(Collected data)
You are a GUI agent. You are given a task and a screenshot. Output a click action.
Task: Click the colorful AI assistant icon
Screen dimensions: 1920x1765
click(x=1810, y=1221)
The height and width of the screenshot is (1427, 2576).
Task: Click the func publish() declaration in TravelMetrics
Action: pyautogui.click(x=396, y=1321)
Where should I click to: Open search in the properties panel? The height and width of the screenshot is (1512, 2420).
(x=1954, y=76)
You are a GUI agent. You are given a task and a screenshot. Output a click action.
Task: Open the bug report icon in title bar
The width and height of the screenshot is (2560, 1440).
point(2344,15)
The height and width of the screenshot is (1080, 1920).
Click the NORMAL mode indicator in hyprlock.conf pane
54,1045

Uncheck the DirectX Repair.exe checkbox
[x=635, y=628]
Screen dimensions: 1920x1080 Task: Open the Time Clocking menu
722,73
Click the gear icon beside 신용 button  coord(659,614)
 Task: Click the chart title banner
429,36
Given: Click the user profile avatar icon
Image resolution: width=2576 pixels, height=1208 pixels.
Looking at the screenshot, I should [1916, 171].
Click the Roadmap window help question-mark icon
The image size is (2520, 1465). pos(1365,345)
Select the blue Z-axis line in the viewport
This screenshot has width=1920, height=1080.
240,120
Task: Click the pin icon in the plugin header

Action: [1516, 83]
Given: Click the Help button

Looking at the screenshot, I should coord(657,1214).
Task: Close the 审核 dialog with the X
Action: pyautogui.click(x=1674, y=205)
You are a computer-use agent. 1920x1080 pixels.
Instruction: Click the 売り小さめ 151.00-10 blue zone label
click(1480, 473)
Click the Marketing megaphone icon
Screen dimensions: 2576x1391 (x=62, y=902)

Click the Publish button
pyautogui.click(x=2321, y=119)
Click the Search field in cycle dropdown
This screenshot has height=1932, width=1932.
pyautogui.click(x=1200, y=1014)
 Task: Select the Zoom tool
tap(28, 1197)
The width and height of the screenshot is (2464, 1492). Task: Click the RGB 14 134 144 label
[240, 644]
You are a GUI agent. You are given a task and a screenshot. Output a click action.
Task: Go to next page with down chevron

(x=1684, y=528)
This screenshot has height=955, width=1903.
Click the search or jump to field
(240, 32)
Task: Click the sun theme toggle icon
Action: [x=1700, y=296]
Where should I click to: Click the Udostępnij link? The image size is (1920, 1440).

## To do
Using the exact wording, write out all of the records.

## Written solution
You are a GUI agent. You are given a task and a screenshot. Output a click action.
Task: Click the colorful AI assistant icon
Screen dimensions: 1920x1765
click(x=1810, y=1221)
The height and width of the screenshot is (1427, 2576).
Task: Click the func publish() declaration in TravelMetrics
Action: pyautogui.click(x=396, y=1321)
Where should I click to: Open search in the properties panel? The height and width of the screenshot is (1512, 2420).
(x=1954, y=76)
You are a GUI agent. You are given a task and a screenshot. Output a click action.
Task: Open the bug report icon in title bar
The width and height of the screenshot is (2560, 1440).
point(2344,15)
The height and width of the screenshot is (1080, 1920).
Click the NORMAL mode indicator in hyprlock.conf pane
54,1045

Uncheck the DirectX Repair.exe checkbox
[x=635, y=628]
Screen dimensions: 1920x1080 Task: Open the Time Clocking menu
722,73
Click the gear icon beside 신용 button  coord(659,614)
 Task: Click the chart title banner
429,36
Given: Click the user profile avatar icon
Image resolution: width=2576 pixels, height=1208 pixels.
Looking at the screenshot, I should [1916, 171].
Click the Roadmap window help question-mark icon
The image size is (2520, 1465). pos(1365,345)
Select the blue Z-axis line in the viewport
This screenshot has width=1920, height=1080.
240,120
Task: Click the pin icon in the plugin header

Action: [1516, 83]
Given: Click the Help button

Looking at the screenshot, I should coord(657,1214).
Task: Close the 审核 dialog with the X
Action: pyautogui.click(x=1674, y=205)
You are a computer-use agent. 1920x1080 pixels.
Instruction: Click the 売り小さめ 151.00-10 blue zone label
click(1480, 473)
Click the Marketing megaphone icon
Screen dimensions: 2576x1391 (x=62, y=902)

Click the Publish button
pyautogui.click(x=2321, y=119)
Click the Search field in cycle dropdown
This screenshot has height=1932, width=1932.
pyautogui.click(x=1200, y=1014)
 Task: Select the Zoom tool
tap(28, 1197)
The width and height of the screenshot is (2464, 1492). Task: Click the RGB 14 134 144 label
[240, 644]
You are a GUI agent. You are given a task and a screenshot. Output a click action.
Task: Go to next page with down chevron

(x=1684, y=528)
This screenshot has height=955, width=1903.
Click the search or jump to field
(240, 32)
Task: Click the sun theme toggle icon
Action: [x=1700, y=296]
Where should I click to: Click the Udostępnij link? The image size is (1920, 1440).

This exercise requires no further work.